* **RECORD SET**:

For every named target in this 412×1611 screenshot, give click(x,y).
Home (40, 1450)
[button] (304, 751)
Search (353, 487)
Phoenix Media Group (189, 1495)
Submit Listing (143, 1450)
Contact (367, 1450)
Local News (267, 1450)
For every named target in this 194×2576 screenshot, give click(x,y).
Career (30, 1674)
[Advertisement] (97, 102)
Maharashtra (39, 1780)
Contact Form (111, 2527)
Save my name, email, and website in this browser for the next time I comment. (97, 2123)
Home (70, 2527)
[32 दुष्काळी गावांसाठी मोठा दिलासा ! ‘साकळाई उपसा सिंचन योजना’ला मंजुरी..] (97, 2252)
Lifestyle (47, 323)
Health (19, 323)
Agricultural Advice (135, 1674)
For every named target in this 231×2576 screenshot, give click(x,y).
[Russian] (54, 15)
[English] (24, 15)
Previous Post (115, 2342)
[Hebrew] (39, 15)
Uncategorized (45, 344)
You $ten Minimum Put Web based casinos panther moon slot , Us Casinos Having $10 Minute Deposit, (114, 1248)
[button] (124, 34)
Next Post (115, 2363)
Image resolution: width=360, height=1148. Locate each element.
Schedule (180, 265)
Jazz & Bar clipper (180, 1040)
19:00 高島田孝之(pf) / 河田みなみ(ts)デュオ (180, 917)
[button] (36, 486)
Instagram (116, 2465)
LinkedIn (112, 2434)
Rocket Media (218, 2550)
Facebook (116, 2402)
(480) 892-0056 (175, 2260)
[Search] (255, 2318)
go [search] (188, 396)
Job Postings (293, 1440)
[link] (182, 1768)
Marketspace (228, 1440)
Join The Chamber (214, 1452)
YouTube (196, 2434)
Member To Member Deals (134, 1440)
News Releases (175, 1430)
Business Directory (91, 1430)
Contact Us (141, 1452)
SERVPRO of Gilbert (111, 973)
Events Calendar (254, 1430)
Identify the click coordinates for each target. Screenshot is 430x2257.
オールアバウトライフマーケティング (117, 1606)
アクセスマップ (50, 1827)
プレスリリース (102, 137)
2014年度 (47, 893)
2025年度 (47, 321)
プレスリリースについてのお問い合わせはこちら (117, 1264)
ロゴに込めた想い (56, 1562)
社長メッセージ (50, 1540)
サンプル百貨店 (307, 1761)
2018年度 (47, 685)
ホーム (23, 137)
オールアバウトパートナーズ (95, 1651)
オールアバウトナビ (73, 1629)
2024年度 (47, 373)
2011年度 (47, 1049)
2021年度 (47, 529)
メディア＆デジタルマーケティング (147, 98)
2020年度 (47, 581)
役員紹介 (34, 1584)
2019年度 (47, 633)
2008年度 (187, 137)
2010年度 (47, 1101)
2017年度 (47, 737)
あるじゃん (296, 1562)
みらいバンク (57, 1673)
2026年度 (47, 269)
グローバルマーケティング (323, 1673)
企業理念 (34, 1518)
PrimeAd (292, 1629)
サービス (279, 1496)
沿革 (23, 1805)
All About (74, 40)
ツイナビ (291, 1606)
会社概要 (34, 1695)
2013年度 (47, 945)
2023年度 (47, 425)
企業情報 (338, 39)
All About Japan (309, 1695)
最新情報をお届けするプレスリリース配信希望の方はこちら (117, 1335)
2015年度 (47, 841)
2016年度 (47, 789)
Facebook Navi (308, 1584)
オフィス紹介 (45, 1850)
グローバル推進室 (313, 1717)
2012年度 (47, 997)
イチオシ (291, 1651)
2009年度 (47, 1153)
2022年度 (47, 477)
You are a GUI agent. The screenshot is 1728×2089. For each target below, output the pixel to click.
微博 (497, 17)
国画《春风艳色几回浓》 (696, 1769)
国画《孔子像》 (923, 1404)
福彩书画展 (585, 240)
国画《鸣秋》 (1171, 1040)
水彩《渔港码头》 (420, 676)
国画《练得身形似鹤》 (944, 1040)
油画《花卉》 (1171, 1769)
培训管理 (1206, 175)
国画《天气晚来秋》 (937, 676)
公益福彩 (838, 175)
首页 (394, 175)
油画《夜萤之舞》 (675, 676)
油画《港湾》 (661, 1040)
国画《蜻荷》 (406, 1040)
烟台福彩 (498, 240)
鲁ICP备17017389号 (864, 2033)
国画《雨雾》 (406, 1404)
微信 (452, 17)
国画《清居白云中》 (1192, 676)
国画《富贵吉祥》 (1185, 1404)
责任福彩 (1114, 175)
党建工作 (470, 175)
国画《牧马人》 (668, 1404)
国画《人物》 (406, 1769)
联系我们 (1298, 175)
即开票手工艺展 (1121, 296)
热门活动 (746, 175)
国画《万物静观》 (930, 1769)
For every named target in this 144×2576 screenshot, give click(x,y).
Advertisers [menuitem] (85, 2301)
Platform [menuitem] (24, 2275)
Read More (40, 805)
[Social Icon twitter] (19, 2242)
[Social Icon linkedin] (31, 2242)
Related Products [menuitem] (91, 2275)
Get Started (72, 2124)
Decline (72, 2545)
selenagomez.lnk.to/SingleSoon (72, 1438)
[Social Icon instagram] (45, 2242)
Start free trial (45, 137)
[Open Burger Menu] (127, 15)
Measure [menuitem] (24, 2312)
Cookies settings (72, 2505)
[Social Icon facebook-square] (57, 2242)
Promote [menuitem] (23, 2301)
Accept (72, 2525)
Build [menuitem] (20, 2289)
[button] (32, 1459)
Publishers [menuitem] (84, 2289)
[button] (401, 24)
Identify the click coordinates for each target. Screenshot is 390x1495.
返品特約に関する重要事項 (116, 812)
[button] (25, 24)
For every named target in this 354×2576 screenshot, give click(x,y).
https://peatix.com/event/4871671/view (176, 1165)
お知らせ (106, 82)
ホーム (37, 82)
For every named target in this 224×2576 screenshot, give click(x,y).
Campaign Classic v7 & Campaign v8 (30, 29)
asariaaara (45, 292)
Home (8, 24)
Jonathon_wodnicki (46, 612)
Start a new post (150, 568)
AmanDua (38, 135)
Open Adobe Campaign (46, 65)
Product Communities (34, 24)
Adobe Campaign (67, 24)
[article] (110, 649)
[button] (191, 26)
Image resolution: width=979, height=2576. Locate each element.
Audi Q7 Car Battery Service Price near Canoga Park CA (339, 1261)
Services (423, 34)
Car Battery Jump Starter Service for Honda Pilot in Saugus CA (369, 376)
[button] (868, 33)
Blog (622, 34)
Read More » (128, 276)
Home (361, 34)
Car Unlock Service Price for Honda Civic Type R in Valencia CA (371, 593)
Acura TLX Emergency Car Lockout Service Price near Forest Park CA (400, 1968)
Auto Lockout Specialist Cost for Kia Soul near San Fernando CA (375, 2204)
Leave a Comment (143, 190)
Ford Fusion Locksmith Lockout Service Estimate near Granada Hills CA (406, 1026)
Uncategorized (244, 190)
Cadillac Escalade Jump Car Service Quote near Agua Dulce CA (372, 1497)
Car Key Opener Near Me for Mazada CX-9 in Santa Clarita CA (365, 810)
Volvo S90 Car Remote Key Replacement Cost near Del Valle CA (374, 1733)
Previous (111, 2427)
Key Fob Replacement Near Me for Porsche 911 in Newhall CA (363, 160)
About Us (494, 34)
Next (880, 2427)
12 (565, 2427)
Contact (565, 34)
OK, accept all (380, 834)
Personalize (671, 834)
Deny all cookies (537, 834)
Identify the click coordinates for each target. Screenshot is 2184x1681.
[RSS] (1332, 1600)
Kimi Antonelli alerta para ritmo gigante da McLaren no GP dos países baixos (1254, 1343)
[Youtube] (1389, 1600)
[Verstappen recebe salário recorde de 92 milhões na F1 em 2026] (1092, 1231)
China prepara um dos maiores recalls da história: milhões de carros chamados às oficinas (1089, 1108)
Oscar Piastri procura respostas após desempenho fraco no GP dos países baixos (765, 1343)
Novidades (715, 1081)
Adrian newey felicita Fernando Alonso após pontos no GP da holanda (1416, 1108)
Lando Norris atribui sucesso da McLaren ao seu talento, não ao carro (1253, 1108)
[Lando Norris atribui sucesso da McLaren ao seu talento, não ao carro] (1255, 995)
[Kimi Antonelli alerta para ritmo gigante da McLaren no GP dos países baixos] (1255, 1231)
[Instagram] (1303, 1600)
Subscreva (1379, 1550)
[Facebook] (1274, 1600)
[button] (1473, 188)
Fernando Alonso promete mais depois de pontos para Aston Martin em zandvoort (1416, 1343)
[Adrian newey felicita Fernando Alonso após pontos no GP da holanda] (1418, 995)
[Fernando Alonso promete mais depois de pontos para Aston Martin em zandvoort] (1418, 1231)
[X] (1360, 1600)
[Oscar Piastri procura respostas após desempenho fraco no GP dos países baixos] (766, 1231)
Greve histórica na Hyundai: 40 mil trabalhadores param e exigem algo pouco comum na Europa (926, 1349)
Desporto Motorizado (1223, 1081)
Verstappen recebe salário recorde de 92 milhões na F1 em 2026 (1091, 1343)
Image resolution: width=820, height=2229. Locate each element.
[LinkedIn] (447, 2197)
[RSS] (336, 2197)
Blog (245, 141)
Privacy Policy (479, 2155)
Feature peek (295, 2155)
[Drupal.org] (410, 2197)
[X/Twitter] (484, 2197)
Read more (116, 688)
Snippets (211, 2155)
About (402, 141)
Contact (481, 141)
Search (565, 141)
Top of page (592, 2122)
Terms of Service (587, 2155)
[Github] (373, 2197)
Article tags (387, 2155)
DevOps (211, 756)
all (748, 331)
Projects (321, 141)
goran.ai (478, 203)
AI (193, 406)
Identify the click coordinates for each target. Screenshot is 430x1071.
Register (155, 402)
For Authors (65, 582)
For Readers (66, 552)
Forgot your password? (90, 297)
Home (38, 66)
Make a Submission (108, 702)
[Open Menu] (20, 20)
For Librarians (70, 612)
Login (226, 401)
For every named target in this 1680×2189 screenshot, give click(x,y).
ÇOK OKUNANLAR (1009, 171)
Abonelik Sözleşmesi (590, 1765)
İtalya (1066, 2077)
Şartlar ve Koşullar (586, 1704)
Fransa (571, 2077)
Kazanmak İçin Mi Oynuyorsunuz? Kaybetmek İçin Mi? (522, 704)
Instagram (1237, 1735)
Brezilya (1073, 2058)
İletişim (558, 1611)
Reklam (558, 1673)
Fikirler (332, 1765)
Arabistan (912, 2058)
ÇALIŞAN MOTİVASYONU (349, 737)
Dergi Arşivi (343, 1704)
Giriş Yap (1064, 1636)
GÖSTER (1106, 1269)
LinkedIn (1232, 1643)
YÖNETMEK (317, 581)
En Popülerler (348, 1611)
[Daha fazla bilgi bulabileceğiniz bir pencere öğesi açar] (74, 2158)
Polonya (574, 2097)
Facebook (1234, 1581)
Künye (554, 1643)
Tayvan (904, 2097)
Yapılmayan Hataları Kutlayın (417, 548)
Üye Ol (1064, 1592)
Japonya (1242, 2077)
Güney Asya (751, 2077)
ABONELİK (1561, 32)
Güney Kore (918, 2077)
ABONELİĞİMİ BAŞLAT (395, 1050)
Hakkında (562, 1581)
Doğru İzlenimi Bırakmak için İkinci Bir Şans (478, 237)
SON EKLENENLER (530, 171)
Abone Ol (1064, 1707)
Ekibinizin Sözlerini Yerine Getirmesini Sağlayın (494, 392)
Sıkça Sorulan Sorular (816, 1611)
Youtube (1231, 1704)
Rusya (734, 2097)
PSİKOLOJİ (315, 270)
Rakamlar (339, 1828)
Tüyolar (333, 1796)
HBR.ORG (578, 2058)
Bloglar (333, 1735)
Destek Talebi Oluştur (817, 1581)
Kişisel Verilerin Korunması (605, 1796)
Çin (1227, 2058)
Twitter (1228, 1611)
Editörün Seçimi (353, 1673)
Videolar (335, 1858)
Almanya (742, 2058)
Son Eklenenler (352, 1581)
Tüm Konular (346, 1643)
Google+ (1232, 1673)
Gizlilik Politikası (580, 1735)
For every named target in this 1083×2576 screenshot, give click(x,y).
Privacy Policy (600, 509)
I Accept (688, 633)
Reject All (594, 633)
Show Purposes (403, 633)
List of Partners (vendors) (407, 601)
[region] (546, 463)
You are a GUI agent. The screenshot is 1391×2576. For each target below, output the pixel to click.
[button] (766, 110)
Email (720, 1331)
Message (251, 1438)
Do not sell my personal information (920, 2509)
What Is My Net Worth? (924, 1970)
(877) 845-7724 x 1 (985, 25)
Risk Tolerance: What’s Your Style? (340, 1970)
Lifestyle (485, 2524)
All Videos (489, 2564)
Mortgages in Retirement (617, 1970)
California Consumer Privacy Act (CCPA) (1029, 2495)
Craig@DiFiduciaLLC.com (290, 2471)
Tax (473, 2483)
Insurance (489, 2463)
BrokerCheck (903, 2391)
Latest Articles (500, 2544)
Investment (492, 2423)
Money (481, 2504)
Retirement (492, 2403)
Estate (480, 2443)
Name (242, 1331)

* **PROBLEM**: Write down only the number of lines above where the word "Aston" occurs.

* **ANSWER BOX**: 2